Our Border Protection At Work :bye:

Our Border Protection At Work :bye:

Deleted Member

Sep 10, 07 at 09:52pm
Bullet-proof helicopters play key U.S. border role

By Tim Gaynor

Mon Sep 10, 8:21 AM ET

TUCSON, Ariz (Reuters) - Pilot Rich Rouviere gazes through night vision goggles as he speeds the Black Hawk helicopter to where a high-tech drone far above has pinpointed 11 intruders from Mexico.

As he sets the aircraft down in a swirling tornado of dust and debris, two agents in military style fatigues and flak jackets jump out and swiftly round up all but two of them, illuminated by a laser from the drone. From alert to arrest, the operation has taken 17 minutes.

Welcome to a little known double act between spy planes and fast, military helicopters that is blazing a trail for the future of U.S. border security in a remote desert wilderness south of Tucson, Arizona.

The Predator B Unmanned Aerial System, or drone, has been at work in Arizona since 2005, scouring the borderlands for drug traffickers and illegal immigrants from Mexico using high-powered cameras tucked on to its belly.

Silent and cloaked in darkness as it wheels miles above the desert, the spotting system cues elite tactical teams in Black Hawk helicopters to race in and carry out arrests, often many miles from the nearest highway.

"The UAS says 'hey, this is what we see, we need you to come and grab it,"' said Rouviere, who alternates between flying Black Hawks and overseeing the Predator's flights from a military base in southern Arizona.


Missile-bearing versions of the Predator have been used by the CIA to hunt al Qaeda operatives in Afghanistan and Pakistan and the role of its unarmed Customs and Border Protection counterparts in spotting illegal border crossers has been widely reported.

The use of Black Hawk helicopters, however, is less well known.

The helicopters, developed for the U.S. Army, are suited for the task, in which agents are frequently pelted with rocks and even shot at by smugglers.

"First of all ... (the Black Hawk) comes standard with armor plating ... so that's a great advantage to what we do. The second thing is that it's an extremely fast helicopter," said Rouviere, who like many in the team is ex-military.

# Information supplied

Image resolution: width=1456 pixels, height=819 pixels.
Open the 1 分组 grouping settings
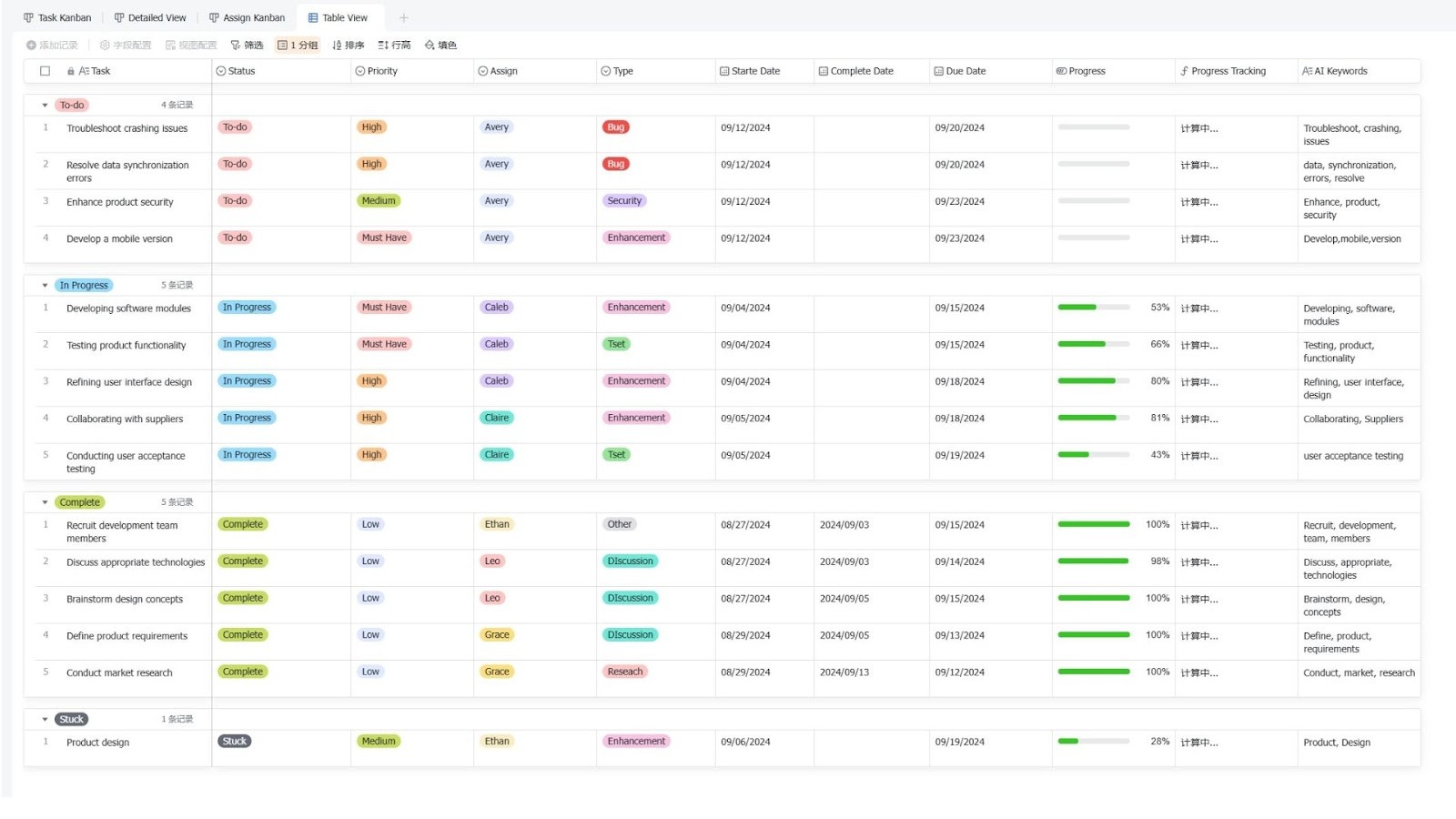(298, 45)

# Exercise instructions
a – Answer these questions about the border helicopter article:
(i) How long did the operation take from alert to arrest?
(ii) Since what year has the Predator B drone been at work in Arizona?
(iii) What two advantages of the Black Hawk does Rouviere name?
b – Write the next part of the border helicopter article, picking up after its final sentence.
The material is not needed here.

# Responses to the tasks
a –
(i) 17 minutes.
(ii) 2005.
(iii) It comes standard with armor plating, and it is an extremely fast helicopter.

b –
Alerted by the drone, the helicopters can fly at speeds of up to 180 mph (260 kmh) to intercept illegal border crossers. Once at the scene, they drop off highly trained air interdiction agents, dubbed "back seaters," to make the arrests.

The Customs and Border Protection agents carry M-4 assault rifles and emergency first aid kits, and are trained both in SWAT team tactics and as paramedics. If the terrain is too rugged to land the helicopter, they simply drop in by rope, and are ready for whatever role awaits them.

"We can go instantly from a rescue, to bad guys that are running away, to helping an officer who is pinned down by gunfire," said back seater Todd Sager, a former paratrooper with the U.S. Army's 82nd Airborne division.

"You have to be able to scale it up or scale it down in an instant," added Sager, who parachuted into Panama in the 1989 U.S. invasion, and served in the first Gulf war.


Last year border police nabbed some 1.1 million illegal immigrants and hundreds of tons of narcotics smuggled over the porous Mexico border, which is widely seen as a weak spot for U.S. homeland security.

Often operating without backup, the Black Hawk crews tackle the toughest traffickers, among them hyper-fit drug mules hefting 50 pound (23 kg) marijuana bales over the border on foot, or drug smugglers fleeing over the desert to Mexico on horseback.

At other times the crews are dispatched to chase down pickup trucks and SUVs speeding drugs over cactus-studded back trails, dropping off a two-man "spike team" with a pronged strip to deflate their tires.

"You're not like a regular police officer who has a vehicle to hide behind. Out there you just have a bush and they swerve to hit you," Sager said.

Throughout the operations, the Predator B's operators, based at the U.S. Army Intelligence Center and School at Fort Huachuca, Arizona, remain in direct contact with the Black Hawk crews, often using their clear overview to direct the unfolding interdiction.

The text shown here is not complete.